Saved entries
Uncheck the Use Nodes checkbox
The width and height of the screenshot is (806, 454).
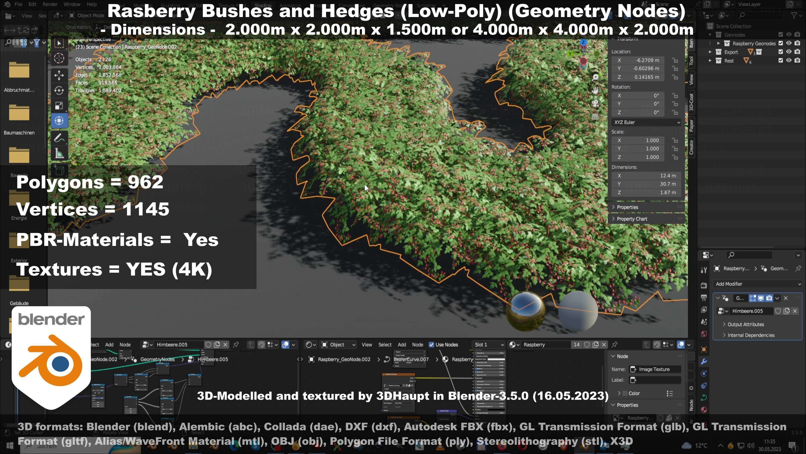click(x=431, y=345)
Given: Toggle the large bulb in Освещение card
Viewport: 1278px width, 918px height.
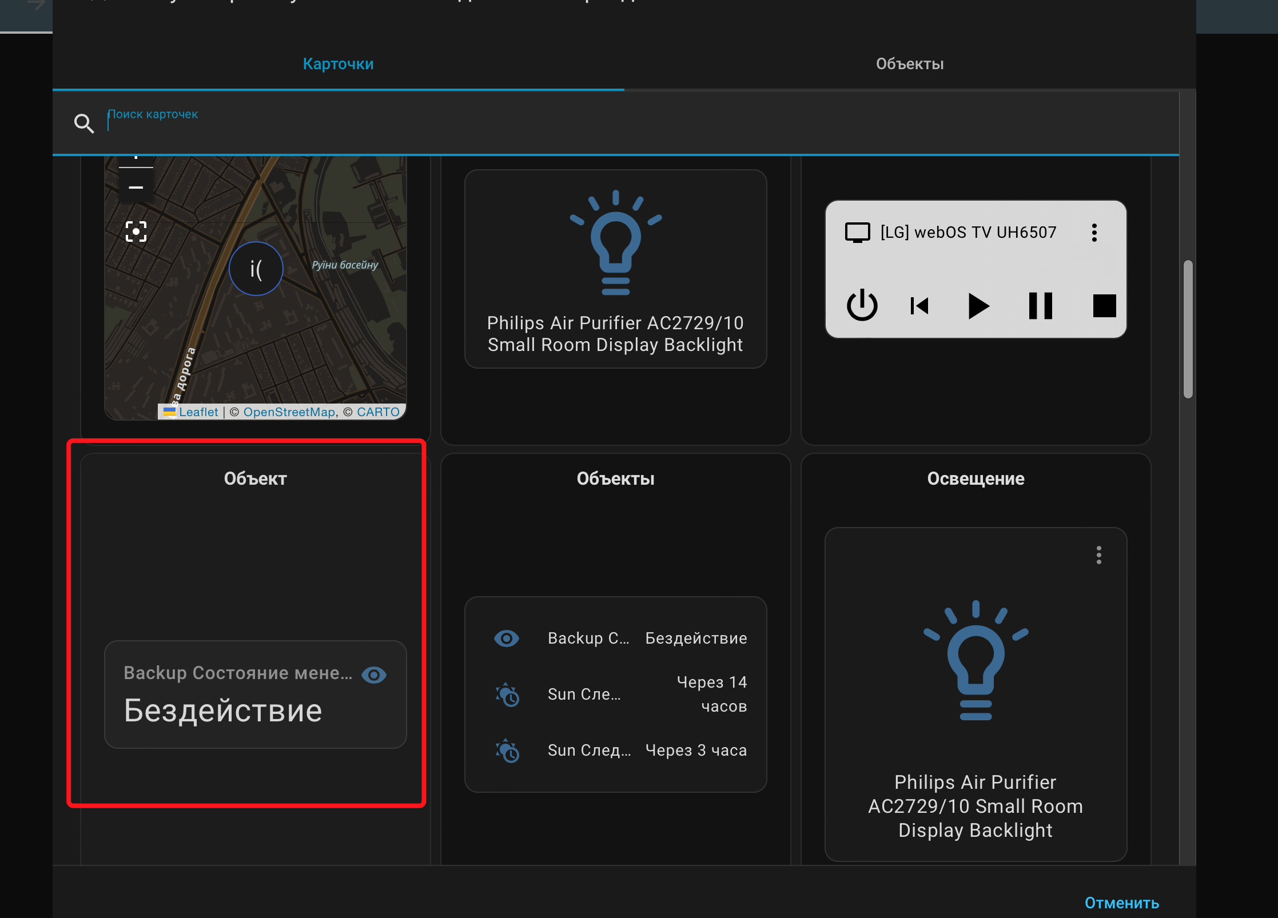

**Task instructions:** Restate the records in full and word for word, but keep the pictures out.

**Exercise output:**
Uncheck the Use Nodes checkbox
The width and height of the screenshot is (806, 454).
click(x=431, y=345)
Given: Toggle the large bulb in Освещение card
Viewport: 1278px width, 918px height.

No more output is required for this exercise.